The set-up, in which sickly schoolboy Shô discovers fantasy creatures in his new home, revisits territory long mined by Ghibli’s creative guru (and Arrietty co-screenwriter) Hayao Miyazaki, while Norton’s diminutive family of household scavengers have already been adapted into a BBC mini-series and a Hollywood comedy.
What’s remarkable, then, is how fresh this is. Miyazaki hands directorial duties to long-term animator Hiromasa Yonebayashi, who focuses firmly on the eponymous teen heroine, a novice Borrower beguiled by the ‘human beans’, inverting traditional Ghibli logic. Where Miyazaki gazes out upon a strange new universe, Arrietty looks in and finds everyday bric-a-brac just as wondrous.
The Borrowers are endlessly resourceful, at once artists who turn postage stamps into posters, and microscopic mountaineers who forge grappling hooks from earrings.
The accompanying story charms, a bucolic jaunt that barely breaks stride even during set-pieces involving a predatory crow or a suspicious housekeeper.
That said, Yonebayashi’s child-like delight is underscored with a pessimistic parable about the current financial crisis.
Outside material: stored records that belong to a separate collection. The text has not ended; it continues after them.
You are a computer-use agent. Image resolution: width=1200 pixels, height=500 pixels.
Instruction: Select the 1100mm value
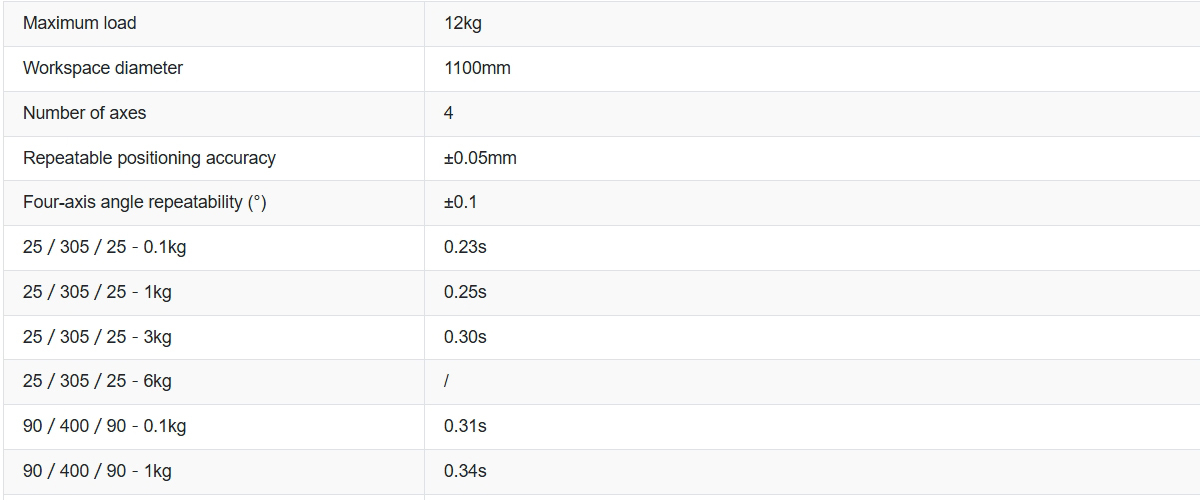point(477,68)
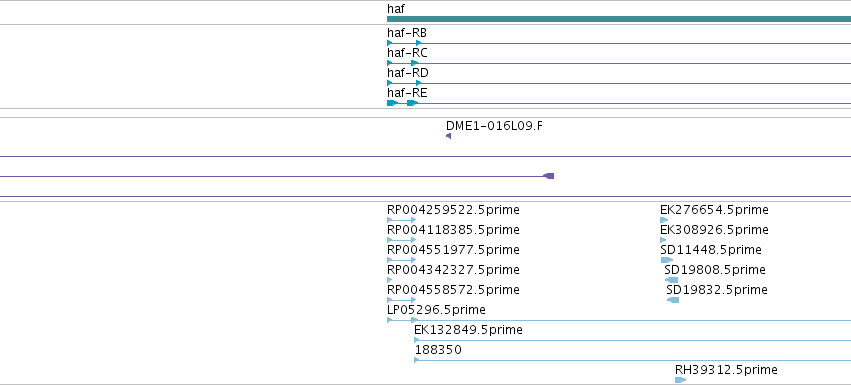851x385 pixels.
Task: Select RP004558572.5prime label
Action: point(453,290)
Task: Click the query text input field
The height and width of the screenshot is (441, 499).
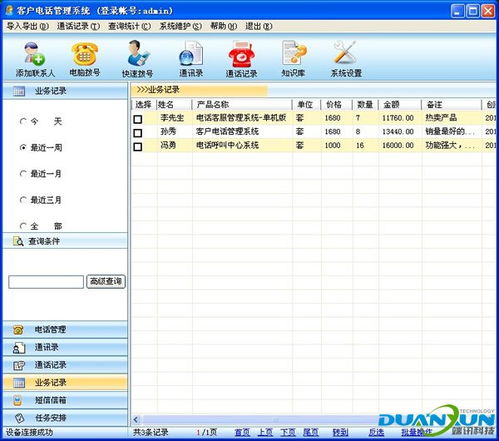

The film’s biggest (off-screen) villain is the divorcee mother who abandons Shô to travel on business, whereas Arrietty’s parents are Daily Mail-friendly hunter/gatherer and homemaker.
But this is Ghibli, so it’s actually more of a gentle elegy for the endangered lifestyle of ‘little people’ everywhere – and as moving as anything this great studio has produced.